- [Tasks and exercises]:
**A.** Please rewrite the passage of the Qingdao testing article, covering everything from "China has paraded" down to "late last year.", and swap "rapid testing capacities" for "fast testing capabilities".
**B.** According to the Qingdao testing article, how many test results had been obtained as of Tuesday afternoon?

Text for analysis: Begin

BEIJING — More than four million coronavirus test swabs have been taken in a matter of days in Qingdao, the Chinese port city where a minor outbreak elicited a sweeping health response.
Queues for testing stretched across the eastern city for another day on Tuesday after authorities detected six virus cases on the weekend and swiftly swung into action to head off a wider outbreak.
In scenes that contrasted with the fumbled efforts of other nations to establish effective screening regimes, Qingdao health workers in protective gear set up tents to take samples across neighborhoods.
Residents said on social media that community representatives informed them of their nearest testing stations, with local districts helping to organize sample collection for mass testing.
“4.2 million samples have been collected for nucleic acid testing” as of Tuesday afternoon, city authorities said in a press conference reported by state media, adding that 1.9 million results had been obtained.
Except for the six confirmed cases and six asymptomatic infections earlier announced, no new cases have been found, the report added.
The city is aiming to test its entire population — around 9.4 million — within five days of the detection of the first cases at a hospital on Sunday.
China has paraded its rapid testing capacities during previous minor outbreaks and the ruling Communist Party is desperate to show its ability to manage the pandemic to its citizens — as well as to foreign audiences — after it emerged in the central city of Wuhan late last year.
The country has bounced back since the virus emerged late last year and forced widespread lockdowns that hammered the world’s second-largest economy.
China is also desperate to be the first nation to produce a coronavirus vaccine, with several companies in final-stage trials.

Text for analysis: End
Information shown: Begin

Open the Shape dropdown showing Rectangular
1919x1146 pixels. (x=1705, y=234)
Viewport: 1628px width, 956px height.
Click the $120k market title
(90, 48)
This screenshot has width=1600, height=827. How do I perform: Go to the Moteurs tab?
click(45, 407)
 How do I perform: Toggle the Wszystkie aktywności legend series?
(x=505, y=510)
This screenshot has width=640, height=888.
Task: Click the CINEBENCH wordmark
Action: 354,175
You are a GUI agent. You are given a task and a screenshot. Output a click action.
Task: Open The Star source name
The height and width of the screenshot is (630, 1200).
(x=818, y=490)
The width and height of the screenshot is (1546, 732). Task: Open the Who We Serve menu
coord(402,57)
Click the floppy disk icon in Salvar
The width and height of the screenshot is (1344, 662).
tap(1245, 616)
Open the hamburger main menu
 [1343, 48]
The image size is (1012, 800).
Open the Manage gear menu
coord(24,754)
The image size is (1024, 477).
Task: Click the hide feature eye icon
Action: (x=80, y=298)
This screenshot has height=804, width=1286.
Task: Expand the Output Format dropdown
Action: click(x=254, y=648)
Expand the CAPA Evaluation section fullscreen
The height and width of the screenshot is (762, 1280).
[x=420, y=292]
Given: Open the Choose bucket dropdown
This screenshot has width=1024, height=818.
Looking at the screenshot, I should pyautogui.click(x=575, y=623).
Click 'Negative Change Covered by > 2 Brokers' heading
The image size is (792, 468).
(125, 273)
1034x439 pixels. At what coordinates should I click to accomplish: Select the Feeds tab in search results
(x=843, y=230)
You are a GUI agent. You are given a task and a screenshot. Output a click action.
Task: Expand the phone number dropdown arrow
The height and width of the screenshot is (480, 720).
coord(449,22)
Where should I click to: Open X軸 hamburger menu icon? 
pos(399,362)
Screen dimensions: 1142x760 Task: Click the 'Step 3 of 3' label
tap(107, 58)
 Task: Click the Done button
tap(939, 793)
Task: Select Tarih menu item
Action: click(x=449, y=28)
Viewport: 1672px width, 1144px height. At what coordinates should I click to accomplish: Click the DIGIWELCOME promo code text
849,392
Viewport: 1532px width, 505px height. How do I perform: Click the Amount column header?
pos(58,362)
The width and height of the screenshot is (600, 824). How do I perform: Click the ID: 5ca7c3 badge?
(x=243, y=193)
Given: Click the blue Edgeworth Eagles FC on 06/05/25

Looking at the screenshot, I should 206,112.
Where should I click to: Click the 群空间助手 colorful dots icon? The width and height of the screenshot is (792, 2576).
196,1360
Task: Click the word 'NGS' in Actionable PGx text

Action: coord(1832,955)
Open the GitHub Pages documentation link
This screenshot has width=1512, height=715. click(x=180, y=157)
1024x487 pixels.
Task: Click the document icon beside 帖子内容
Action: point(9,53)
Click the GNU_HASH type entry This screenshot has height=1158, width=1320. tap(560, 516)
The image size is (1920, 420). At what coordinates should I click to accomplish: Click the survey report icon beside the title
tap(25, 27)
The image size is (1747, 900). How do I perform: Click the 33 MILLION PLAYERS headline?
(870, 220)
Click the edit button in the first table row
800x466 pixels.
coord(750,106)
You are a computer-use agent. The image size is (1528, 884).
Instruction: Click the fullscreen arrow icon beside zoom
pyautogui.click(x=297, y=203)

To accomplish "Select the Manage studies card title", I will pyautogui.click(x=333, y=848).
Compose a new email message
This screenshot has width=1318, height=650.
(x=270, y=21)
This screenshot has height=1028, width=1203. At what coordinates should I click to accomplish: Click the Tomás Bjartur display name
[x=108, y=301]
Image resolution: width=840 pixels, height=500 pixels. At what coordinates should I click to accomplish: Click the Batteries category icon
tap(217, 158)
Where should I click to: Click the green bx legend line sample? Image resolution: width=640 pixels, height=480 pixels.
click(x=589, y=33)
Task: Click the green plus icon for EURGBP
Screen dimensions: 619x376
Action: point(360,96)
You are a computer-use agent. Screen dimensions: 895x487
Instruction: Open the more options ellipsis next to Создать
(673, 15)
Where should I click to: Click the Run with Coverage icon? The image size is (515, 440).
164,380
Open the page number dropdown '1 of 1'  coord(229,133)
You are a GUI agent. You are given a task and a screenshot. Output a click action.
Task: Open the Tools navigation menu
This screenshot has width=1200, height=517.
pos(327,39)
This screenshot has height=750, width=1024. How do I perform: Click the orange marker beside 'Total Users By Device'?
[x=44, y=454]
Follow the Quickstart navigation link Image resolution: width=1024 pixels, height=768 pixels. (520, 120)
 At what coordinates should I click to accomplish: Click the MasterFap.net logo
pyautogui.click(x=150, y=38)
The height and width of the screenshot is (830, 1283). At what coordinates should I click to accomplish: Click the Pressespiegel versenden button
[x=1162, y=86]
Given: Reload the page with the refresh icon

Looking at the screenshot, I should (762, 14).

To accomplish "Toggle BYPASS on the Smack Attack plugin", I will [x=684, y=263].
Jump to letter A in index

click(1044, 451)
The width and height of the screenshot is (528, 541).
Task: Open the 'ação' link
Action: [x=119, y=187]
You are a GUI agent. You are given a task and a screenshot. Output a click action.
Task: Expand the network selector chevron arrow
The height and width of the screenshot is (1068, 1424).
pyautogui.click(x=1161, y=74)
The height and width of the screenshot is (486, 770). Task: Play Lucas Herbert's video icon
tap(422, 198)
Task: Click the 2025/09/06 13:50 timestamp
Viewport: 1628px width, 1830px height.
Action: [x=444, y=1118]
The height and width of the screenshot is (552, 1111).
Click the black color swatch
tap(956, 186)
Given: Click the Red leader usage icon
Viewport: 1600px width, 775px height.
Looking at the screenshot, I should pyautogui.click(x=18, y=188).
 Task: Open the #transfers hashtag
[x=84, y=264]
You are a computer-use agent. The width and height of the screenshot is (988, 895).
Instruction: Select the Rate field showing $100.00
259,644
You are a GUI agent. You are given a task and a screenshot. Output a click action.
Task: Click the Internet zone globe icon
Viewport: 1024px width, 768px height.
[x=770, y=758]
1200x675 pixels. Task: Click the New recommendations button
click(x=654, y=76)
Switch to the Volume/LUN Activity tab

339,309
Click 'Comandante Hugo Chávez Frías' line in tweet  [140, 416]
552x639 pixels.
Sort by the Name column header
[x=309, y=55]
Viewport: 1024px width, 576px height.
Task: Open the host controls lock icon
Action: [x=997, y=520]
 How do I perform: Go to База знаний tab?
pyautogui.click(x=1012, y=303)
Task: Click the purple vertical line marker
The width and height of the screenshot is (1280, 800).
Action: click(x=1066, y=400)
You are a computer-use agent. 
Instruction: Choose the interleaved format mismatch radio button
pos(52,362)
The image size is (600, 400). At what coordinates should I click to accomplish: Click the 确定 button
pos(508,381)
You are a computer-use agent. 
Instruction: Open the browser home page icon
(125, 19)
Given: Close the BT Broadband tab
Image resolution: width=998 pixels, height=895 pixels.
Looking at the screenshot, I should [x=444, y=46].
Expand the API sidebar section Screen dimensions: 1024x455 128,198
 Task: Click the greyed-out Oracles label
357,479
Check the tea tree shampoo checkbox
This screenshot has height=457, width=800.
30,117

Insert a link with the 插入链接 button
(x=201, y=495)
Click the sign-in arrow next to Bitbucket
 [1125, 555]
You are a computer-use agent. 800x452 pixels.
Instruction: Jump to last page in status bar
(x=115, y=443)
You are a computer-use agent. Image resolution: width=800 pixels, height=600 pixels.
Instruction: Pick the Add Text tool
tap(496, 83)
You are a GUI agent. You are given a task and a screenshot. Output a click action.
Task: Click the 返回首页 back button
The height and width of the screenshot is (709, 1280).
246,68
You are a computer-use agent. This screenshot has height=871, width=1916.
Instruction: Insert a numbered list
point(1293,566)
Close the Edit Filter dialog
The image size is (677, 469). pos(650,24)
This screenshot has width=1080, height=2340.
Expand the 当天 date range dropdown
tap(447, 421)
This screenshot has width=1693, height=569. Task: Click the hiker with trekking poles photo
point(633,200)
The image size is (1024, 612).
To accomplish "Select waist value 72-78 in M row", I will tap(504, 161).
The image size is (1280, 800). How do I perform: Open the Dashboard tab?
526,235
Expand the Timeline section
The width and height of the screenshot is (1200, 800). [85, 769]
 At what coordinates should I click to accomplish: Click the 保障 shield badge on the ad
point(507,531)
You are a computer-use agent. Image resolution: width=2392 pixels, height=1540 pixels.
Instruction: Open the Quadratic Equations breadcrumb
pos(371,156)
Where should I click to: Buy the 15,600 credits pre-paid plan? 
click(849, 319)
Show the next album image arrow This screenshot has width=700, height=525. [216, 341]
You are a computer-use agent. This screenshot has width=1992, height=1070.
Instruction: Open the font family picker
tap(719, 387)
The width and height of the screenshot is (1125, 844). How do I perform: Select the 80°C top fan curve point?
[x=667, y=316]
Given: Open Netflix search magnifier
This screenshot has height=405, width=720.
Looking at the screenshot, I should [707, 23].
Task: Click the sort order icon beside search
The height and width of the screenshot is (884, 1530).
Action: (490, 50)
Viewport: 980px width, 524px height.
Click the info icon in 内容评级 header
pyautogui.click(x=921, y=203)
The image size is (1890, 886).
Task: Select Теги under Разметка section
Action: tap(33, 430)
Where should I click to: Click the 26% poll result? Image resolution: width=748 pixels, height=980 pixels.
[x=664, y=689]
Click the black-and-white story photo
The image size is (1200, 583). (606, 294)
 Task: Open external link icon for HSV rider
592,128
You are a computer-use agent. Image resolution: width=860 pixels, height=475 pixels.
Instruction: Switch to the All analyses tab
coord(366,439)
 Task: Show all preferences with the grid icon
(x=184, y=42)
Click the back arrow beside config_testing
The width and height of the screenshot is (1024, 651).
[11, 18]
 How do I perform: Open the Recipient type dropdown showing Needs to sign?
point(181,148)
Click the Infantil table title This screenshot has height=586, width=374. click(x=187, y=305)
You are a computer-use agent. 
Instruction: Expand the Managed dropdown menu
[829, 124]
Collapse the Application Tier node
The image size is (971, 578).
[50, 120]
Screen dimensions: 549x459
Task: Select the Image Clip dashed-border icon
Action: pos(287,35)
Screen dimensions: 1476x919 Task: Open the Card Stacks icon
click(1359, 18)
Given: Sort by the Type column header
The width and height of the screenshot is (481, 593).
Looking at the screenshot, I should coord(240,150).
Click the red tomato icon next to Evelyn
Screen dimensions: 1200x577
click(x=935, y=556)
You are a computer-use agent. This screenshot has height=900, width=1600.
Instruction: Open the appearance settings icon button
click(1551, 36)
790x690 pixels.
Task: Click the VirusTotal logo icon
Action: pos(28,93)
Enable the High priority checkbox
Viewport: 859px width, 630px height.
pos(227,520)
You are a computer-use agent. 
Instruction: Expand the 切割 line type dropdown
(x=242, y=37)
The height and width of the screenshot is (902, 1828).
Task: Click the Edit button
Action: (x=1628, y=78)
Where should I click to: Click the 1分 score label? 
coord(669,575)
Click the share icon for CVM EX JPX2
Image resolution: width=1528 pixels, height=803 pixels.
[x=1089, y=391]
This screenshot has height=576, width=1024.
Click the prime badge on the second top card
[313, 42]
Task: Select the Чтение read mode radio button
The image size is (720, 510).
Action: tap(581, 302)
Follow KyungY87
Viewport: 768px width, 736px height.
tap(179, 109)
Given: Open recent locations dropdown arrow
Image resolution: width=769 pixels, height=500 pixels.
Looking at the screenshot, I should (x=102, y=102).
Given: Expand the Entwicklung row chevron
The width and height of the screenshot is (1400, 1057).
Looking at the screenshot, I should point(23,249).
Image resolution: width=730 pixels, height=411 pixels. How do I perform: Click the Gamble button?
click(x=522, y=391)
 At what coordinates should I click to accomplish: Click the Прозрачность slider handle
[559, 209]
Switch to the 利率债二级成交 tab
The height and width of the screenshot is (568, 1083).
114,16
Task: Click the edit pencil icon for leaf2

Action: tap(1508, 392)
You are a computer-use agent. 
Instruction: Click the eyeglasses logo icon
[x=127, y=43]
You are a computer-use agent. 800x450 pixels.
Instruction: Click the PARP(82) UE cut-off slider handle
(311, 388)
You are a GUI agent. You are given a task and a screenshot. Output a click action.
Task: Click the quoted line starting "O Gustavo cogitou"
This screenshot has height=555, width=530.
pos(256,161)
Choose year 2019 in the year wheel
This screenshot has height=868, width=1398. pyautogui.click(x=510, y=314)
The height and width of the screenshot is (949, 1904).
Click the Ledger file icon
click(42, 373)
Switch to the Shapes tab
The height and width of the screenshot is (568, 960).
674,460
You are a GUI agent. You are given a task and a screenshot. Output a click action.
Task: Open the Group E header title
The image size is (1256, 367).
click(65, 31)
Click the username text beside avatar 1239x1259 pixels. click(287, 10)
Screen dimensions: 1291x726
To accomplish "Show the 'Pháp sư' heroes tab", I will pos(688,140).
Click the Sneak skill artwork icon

Information shown: End

- [Expected outputs]:
**A.**
China has paraded its fast testing capabilities during previous minor outbreaks and the ruling Communist Party is desperate to show its ability to manage the pandemic to its citizens — as well as to foreign audiences — after it emerged in the central city of Wuhan late last year.

**B.** 1.9 million results had been obtained.